Problem to work on |
Exactly as written, copy the lines of the data below from the first through the one containing "Open the Learn section".

Supplied data |

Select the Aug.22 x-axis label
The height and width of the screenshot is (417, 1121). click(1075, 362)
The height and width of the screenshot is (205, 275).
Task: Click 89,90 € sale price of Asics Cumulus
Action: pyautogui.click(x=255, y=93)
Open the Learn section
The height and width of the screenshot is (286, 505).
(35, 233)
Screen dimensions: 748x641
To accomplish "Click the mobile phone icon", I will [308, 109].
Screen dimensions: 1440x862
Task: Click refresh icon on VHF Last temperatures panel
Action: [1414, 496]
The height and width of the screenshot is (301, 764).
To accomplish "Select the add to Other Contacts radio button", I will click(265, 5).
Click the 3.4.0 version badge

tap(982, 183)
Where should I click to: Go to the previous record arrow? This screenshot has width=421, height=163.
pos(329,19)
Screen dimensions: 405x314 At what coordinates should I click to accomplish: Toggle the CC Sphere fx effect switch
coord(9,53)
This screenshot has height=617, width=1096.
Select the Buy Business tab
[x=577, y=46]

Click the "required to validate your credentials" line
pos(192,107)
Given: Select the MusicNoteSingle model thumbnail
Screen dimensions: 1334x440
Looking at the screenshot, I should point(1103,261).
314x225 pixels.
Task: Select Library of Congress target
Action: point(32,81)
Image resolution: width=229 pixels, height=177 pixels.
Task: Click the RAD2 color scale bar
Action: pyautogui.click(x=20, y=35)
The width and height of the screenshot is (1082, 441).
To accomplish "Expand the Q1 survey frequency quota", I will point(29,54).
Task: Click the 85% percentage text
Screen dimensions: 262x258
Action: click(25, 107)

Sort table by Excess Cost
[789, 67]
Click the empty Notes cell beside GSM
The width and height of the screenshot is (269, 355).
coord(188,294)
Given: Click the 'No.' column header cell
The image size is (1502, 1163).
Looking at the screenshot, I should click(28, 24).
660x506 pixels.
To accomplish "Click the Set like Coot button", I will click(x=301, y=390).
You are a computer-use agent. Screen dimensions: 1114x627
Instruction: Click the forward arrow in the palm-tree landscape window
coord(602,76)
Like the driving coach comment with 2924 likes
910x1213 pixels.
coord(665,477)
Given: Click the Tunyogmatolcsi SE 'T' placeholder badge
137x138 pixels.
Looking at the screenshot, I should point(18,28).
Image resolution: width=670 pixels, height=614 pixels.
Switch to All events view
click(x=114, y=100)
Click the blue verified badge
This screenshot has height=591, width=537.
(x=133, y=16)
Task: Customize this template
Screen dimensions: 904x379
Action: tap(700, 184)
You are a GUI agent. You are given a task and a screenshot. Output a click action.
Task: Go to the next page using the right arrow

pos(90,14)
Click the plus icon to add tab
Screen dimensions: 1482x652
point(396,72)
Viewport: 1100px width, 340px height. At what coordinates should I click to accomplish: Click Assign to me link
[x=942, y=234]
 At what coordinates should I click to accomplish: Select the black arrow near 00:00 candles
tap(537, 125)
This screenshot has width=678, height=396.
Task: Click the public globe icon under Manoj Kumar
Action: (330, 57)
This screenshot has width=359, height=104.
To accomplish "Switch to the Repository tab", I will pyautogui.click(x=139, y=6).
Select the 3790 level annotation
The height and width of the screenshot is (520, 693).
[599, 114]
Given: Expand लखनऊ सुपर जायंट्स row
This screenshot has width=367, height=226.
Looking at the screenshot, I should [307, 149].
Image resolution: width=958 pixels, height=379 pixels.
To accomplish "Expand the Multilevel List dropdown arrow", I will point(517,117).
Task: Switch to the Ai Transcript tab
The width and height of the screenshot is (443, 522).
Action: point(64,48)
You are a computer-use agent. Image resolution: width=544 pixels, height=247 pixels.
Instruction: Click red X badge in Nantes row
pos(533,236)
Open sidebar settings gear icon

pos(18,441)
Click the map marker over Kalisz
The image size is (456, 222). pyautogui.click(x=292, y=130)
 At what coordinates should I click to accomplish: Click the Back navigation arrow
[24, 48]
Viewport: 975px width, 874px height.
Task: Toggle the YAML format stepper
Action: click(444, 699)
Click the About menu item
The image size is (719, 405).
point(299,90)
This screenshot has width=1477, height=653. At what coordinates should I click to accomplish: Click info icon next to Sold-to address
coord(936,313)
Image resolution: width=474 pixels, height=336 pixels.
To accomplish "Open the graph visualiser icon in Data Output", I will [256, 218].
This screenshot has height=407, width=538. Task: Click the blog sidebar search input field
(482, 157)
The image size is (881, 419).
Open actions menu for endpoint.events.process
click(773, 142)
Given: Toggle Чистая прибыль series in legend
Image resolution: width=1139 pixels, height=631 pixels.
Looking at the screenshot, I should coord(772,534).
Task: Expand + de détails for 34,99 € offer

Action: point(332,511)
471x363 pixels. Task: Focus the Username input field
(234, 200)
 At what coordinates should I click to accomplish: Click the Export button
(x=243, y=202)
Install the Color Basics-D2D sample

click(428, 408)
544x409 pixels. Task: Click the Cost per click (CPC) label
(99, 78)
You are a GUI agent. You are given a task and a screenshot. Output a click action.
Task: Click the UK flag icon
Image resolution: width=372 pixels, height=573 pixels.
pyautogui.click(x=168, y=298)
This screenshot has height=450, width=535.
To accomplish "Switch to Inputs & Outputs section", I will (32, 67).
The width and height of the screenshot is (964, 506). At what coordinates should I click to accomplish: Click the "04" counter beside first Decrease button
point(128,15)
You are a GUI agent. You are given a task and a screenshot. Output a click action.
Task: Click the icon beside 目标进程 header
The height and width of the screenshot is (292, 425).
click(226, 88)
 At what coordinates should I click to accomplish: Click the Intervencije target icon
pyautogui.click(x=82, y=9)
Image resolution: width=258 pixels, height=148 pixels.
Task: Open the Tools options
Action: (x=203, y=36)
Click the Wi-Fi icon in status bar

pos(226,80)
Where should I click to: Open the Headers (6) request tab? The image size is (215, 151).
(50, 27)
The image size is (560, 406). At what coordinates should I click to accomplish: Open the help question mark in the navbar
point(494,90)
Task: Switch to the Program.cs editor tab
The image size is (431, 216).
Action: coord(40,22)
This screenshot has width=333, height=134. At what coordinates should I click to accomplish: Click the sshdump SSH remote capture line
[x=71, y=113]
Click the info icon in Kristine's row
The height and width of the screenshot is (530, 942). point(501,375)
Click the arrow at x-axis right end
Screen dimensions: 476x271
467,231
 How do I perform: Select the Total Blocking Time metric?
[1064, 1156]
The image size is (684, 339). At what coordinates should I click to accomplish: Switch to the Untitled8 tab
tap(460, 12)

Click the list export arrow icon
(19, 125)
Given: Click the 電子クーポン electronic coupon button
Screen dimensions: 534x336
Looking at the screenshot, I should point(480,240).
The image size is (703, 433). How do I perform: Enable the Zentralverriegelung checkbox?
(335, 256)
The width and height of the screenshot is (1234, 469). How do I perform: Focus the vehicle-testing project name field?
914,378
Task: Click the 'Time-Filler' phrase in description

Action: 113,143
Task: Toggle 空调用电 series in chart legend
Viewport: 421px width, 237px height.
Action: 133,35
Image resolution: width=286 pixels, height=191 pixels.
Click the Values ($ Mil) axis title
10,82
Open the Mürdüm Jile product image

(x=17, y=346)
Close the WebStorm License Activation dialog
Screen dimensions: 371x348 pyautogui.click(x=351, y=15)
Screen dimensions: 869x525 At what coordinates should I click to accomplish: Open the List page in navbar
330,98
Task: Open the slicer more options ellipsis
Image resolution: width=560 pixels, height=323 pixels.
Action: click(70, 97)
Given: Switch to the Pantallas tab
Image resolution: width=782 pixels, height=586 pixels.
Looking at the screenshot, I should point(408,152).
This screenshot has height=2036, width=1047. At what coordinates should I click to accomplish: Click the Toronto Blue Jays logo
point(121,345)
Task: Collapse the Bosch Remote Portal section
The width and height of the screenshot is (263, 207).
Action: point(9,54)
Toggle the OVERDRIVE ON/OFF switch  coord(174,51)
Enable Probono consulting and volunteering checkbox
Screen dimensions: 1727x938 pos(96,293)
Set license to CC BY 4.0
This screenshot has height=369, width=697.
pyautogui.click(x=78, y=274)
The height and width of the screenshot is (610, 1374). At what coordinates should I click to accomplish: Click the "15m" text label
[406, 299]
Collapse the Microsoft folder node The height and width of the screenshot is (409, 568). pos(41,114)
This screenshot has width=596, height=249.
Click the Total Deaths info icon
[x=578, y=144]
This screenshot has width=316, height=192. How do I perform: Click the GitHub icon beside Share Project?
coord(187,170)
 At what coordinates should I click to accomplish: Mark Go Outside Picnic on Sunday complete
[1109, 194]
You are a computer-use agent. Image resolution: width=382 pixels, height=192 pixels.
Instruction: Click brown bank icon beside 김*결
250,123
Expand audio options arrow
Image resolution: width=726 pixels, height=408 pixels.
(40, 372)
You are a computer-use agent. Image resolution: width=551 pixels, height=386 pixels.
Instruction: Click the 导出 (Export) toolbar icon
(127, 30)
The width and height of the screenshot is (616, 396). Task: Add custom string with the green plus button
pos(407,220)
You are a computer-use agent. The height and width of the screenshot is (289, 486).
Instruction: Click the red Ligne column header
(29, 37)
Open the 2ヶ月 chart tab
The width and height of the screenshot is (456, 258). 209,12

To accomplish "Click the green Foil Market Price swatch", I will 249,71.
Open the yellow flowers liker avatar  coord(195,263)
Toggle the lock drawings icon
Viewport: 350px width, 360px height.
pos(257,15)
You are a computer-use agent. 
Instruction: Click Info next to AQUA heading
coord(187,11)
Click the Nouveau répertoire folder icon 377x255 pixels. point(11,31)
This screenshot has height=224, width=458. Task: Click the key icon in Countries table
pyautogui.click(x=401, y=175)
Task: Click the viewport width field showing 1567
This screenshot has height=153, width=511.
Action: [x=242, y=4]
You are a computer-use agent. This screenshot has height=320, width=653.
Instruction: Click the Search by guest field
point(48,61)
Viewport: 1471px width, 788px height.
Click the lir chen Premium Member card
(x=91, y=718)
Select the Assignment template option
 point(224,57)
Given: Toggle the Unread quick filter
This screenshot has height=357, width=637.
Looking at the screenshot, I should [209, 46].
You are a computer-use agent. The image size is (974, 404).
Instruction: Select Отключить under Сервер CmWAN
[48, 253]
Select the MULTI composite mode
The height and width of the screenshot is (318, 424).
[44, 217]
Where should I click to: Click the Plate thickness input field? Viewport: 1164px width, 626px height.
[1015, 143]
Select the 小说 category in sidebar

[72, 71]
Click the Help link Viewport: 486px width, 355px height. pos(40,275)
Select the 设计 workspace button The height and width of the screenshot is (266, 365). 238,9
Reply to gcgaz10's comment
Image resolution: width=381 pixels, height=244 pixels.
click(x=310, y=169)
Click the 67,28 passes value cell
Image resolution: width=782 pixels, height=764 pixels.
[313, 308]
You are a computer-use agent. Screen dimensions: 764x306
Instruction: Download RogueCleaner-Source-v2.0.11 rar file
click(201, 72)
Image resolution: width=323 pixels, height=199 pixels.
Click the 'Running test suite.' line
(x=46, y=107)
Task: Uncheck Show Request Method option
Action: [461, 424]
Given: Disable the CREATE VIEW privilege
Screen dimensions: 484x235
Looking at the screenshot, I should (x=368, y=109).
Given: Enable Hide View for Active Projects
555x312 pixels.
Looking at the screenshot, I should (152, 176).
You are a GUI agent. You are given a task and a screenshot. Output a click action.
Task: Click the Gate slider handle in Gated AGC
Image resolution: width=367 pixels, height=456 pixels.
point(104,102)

Problem solution |
Select the Aug.22 x-axis label
The height and width of the screenshot is (417, 1121). click(1075, 362)
The height and width of the screenshot is (205, 275).
Task: Click 89,90 € sale price of Asics Cumulus
Action: pyautogui.click(x=255, y=93)
Open the Learn section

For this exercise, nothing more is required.